• **EXERCISE DIRECTIONS**
Can you rename "row label" to "row heading" in every one of the rows below, keeping everything else the same and leaving the pictures out?

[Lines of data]
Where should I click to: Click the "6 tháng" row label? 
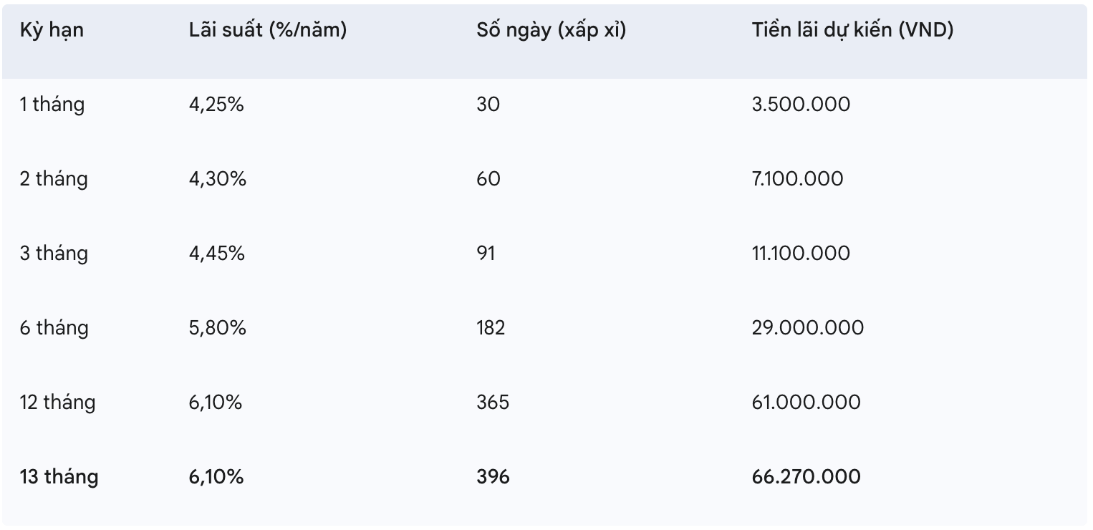(54, 328)
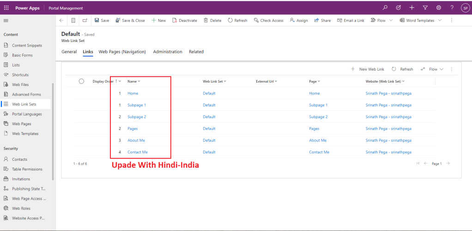Screen dimensions: 472x231
Task: Toggle the select all rows circle
Action: pyautogui.click(x=81, y=81)
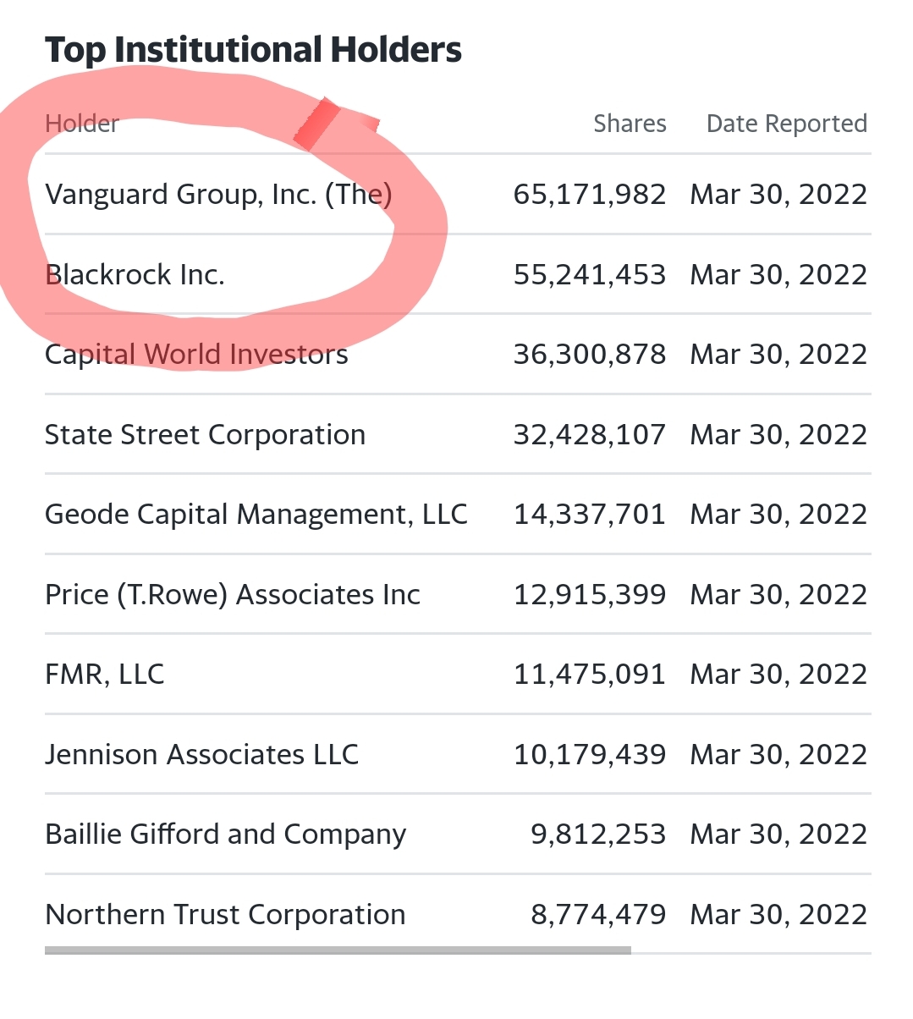Click Blackrock's share count 55,241,453
This screenshot has height=1019, width=913.
(590, 275)
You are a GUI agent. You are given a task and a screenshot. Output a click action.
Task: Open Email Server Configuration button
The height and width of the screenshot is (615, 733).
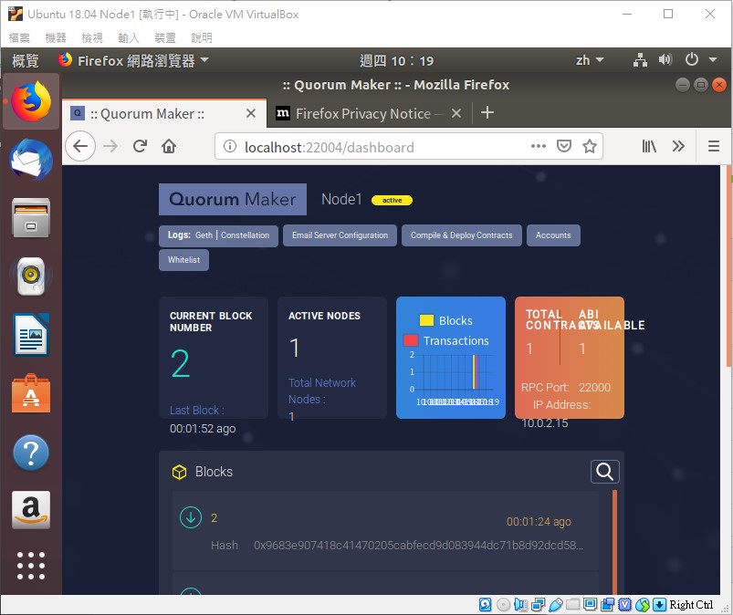pos(340,235)
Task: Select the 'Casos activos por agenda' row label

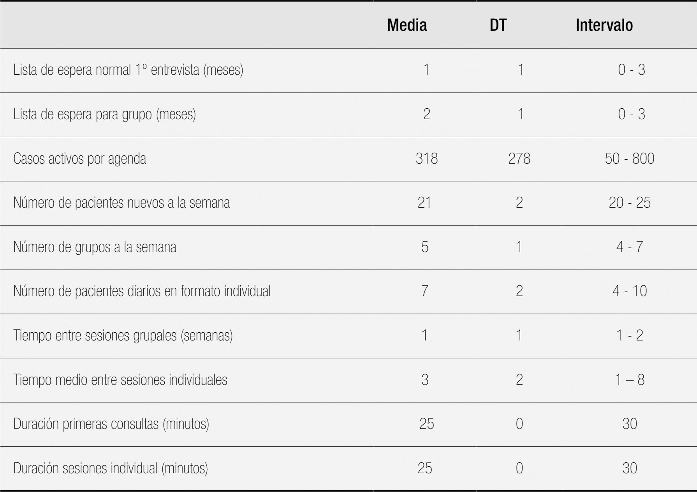Action: pyautogui.click(x=80, y=159)
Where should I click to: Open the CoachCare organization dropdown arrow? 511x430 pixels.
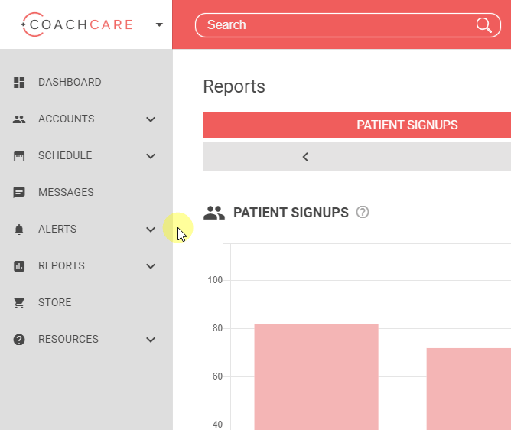pyautogui.click(x=159, y=24)
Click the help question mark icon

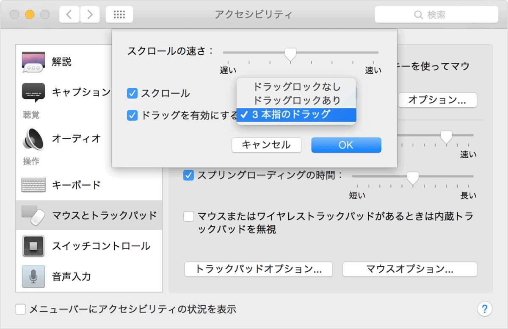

• **RESPONSE BELOW**
Where should I click to: Click the "6 tháng" row heading? 
(54, 328)
Screen dimensions: 472x231
Task: Toggle the select all rows circle
Action: pyautogui.click(x=81, y=81)
Click Blackrock's share count 55,241,453
This screenshot has height=1019, width=913.
(590, 275)
You are a GUI agent. You are given a task and a screenshot. Output a click action.
Task: Open Email Server Configuration button
The height and width of the screenshot is (615, 733).
pos(340,235)
Task: Select the 'Casos activos por agenda' row heading

Action: pyautogui.click(x=80, y=159)
Where should I click to: Open the CoachCare organization dropdown arrow? 511x430 pixels.
pyautogui.click(x=159, y=24)
Click the help question mark icon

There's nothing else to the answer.